ふいに、あの日のことが蘇った。1986年2月、報知新聞客員だった長嶋さんが高知でキャンプを張る西武ライオンズの宿舎を訪れ、新人の清原和博を指導した話である。あいさつもそこそこに、長嶋さんが声を掛けた。

「さあ、やろうか」

おずおずとバットを振りだす清原に鋭い視線が刺さる。他に室内にいるのは特別に立ち合いを許された日本テレビアナウンサー吉田填一郎さんと当時報知新聞の西武担当だった私、そしてカメラマン。西武の首脳陣もいない。球界の次代を担う逸材を「間近に見たい」長嶋さんの思いと「清原に中心打者の心構えを教えたい」西武の森祇晶新監督との思惑が一致した隠密指導であった。

椅子に座って清原のスイングを注視、耳を澄ませていた長嶋さんがやおら立ち上がる。バットを手にすると「いいか、こうだ」と自ら構え、振ってみせる。空気が震えた。
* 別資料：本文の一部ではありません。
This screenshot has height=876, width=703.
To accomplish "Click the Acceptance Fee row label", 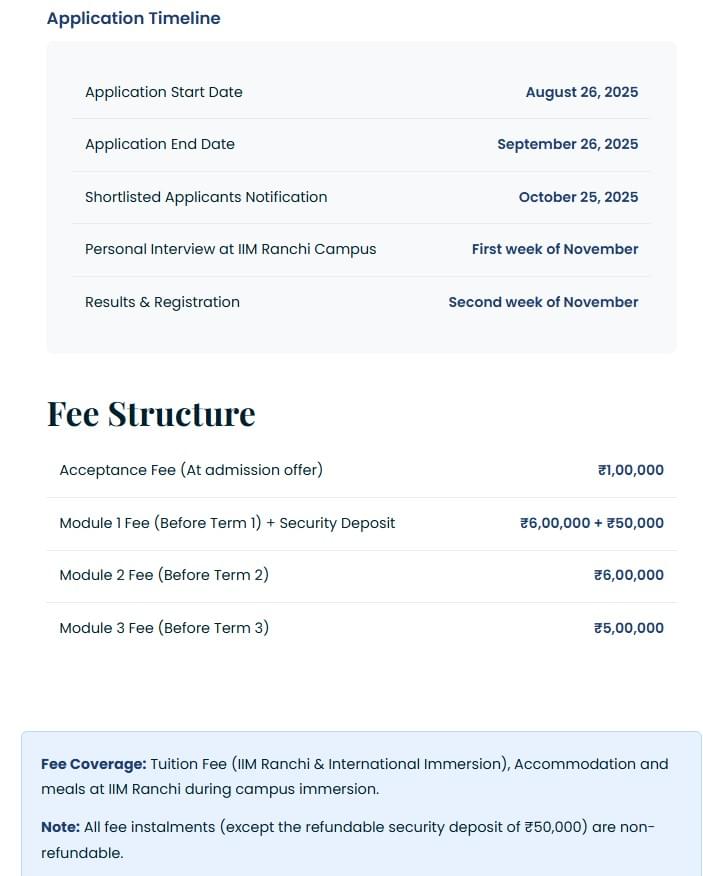I will pyautogui.click(x=191, y=470).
「ダッ」「ガッ」「パッ」。身ぶり手ぶりに擬音が混じる。次第に熱がこもり、鋭いスイング音が静謐(せいひつ)を切り裂いていく。

やがて「いいねえ、それそれ」という言葉で指導は終わった。頭を抱えたのは私である。擬音が飛び交う感性と感覚の指導を、どう記事にすればいいのか…。「わかった?」と聞くと、18歳はこくり、うなずいた。野球人にしかわからない心の会話だったか。

その夜、長嶋さんは森さんの依頼で選手たちに講演。自らの体験、考えを語った。雄弁な講演も感性の指導も、どちらも長嶋さんの野球の次代への熱い思いである。
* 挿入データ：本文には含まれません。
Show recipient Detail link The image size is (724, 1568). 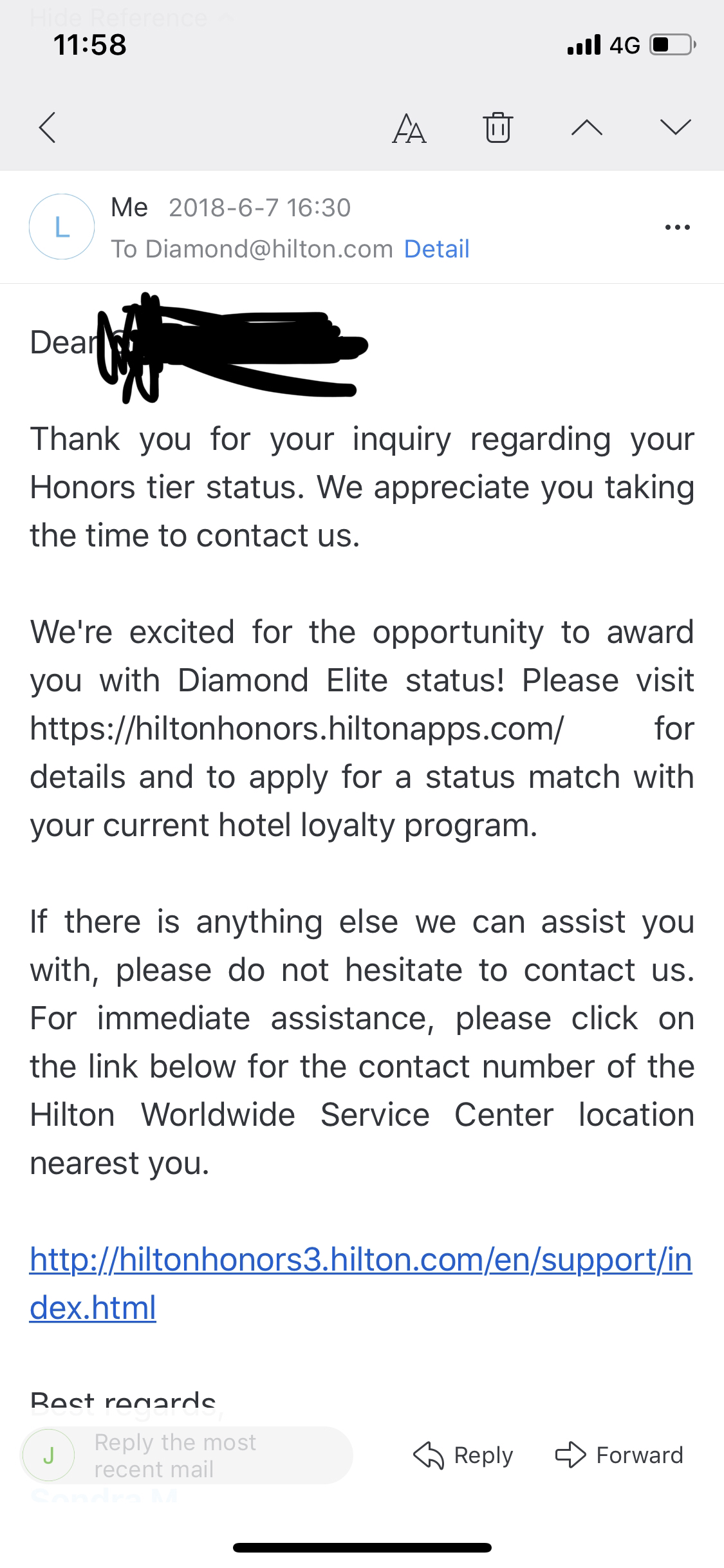pos(436,249)
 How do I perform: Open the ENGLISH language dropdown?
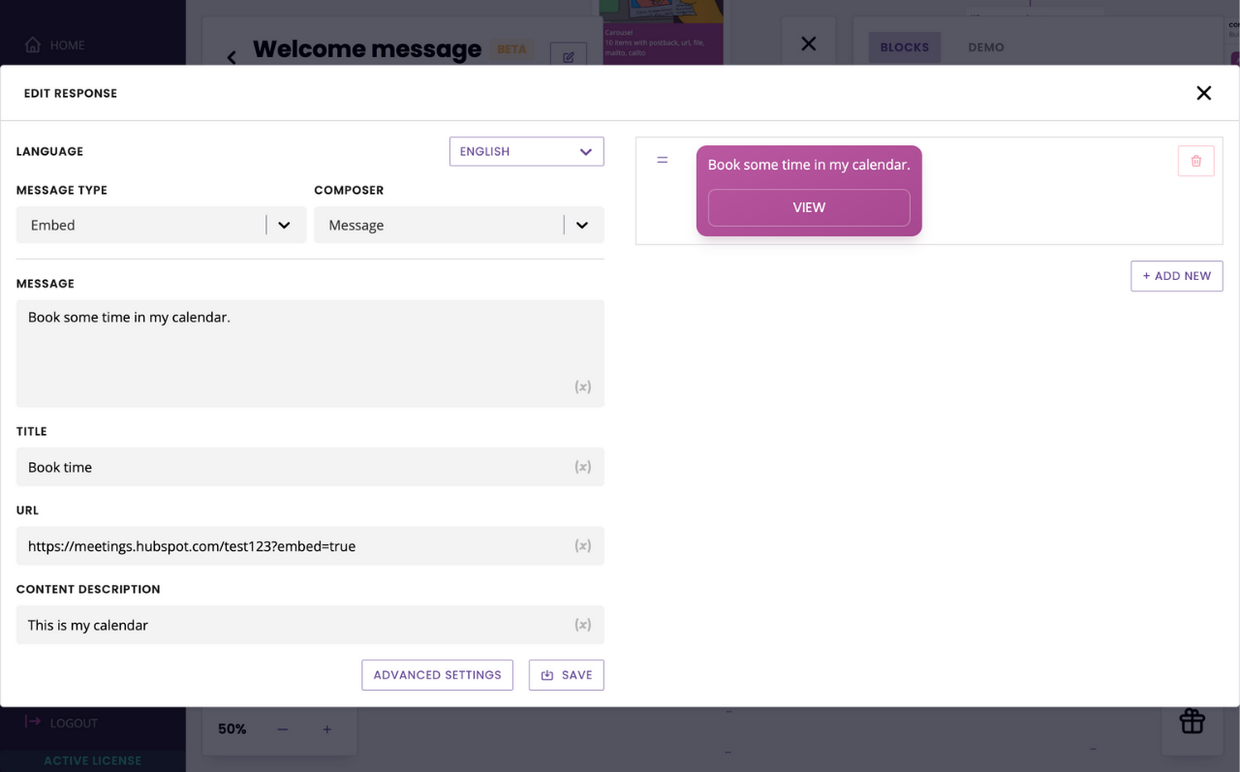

その後、私は縁あって産経新聞に移り、再び長嶋さんに接したのは2012年秋。翌年はサンケイスポーツ東京発刊50周年にあたる。東京サンスポはまさに長嶋さんとともに歴史を紡いできた。ならば周年企画として長嶋さんに登場してもらわなければ。そうした思いが結実したのが『長嶋茂雄ドリーム・トレジャーズ・ブック』である。

長嶋家をはじめ、いろいろな方々のお力を借りてゆかりの品々を集めてコピー。トレジャー(宝物)として製作した最後が、長嶋さんのインタビューだった。

長嶋さんは病に倒れた後、現役選手のトレーニングを思わせるリハビリを続け、公的活動に復帰されている。なぜ過酷なリハビリをされるのか。なぜ不自由な体でも変わらず活動されるのか。ぶしつけと思いつつも聞いてみた。すると笑顔の答えが返ってきた。

「長嶋が頑張っていると、元気を出してくれる方もいらっしゃるでしょ…」

ああ、この人は常にファンを意識しているのかと改めて感じた。ついでに新人清原への指導、表現が難しかったと話したら「そんなこともありましたっけ、フフフ」と笑った。これもまた長嶋さんらしい話か、と思った。